Osteopathy allows the body to unwind fascial tension patterns among the organs and surrounding tissues that are otherwise difficult to release on their own. This is often the root of musculoskeletal issues, especially chronic, long-standing problems that are resistant to treatment.
This unwinding increases organ function and improves the natural feedback from the organs back to the brain, helping your body’s systems (circulatory, lymphatic, endocrine, digestive, immune, etc) regulate on their own.
Osteopathy improves your health and vitality, and the treatments themselves create a deep sense of relaxation as you experience them.
Gua Sha & Instrument Assisted Soft Tissue Mobilization (IASTM)
Gua sha is a traditional Chinese medicine technique. It uses a special tool made of bone, wood, or stone and is scraped along skin to release the fascia under the skin.
Gua sha improves circulation and range of motion, and relieves muscle pain and tension. It can also reduce inflammation and, thus, improve your immune response.
Gua sha often causes red marks, which usually fade within a day; and skin may be tender for one to two days after an intense treatment. However, gua sha should never leave actual bruises or break the skin.
Instrument Assisted Soft Tissue Manipulation (IASTM)
Instrument Assisted Soft Tissue Manipulation, or IASTM, is a Western version of much the same technique.
IASTM also uses scraping tools to reduce fascial restriction, break up fascial adhesions and scar tissue, and reduce tension in muscle, tendons, and joints. This results in reduced inflammation, improved range of motion, and decreased pain.
Studies show that IASTM speeds up the healing process and increases the number of fibroblasts in the treated area. Fibroblasts are cells that produce collagen, fibers, and other structures that repair tissues and heal wounds.

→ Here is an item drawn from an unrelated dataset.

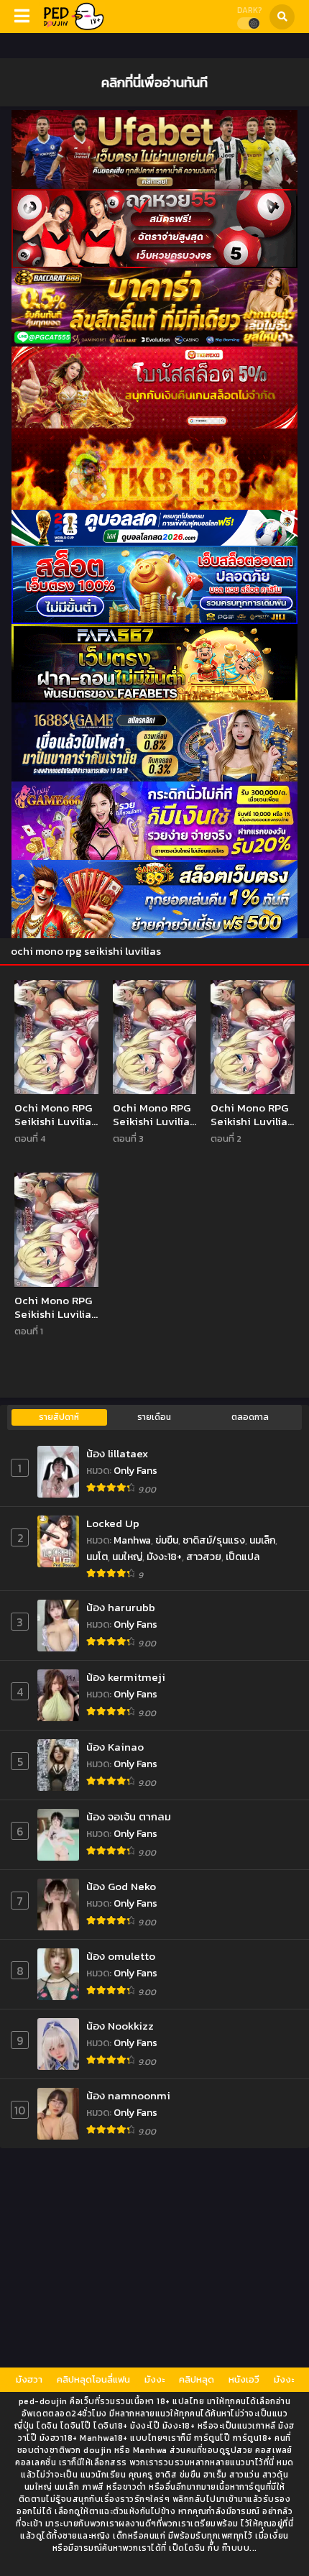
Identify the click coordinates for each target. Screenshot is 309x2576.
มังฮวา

Kinesio Taping is a rehabilitative taping therapy created by Japanese-born chiropractor and acupuncturist Dr. Kenzo Kase in the 1970s. It is a very specific method of taping injured body parts to provide support while maximizing range of motion, circulation, and lymphatic flow.
Kinesio Taping is based on a thorough understanding of both anatomy (how the body is built) and kinesiology (how the body moves). Special adhesives and acrylics allow the tape to stretch and move while still providing support, as well as being hypoallergenic, moisture-resistant, and comfortable on your skin.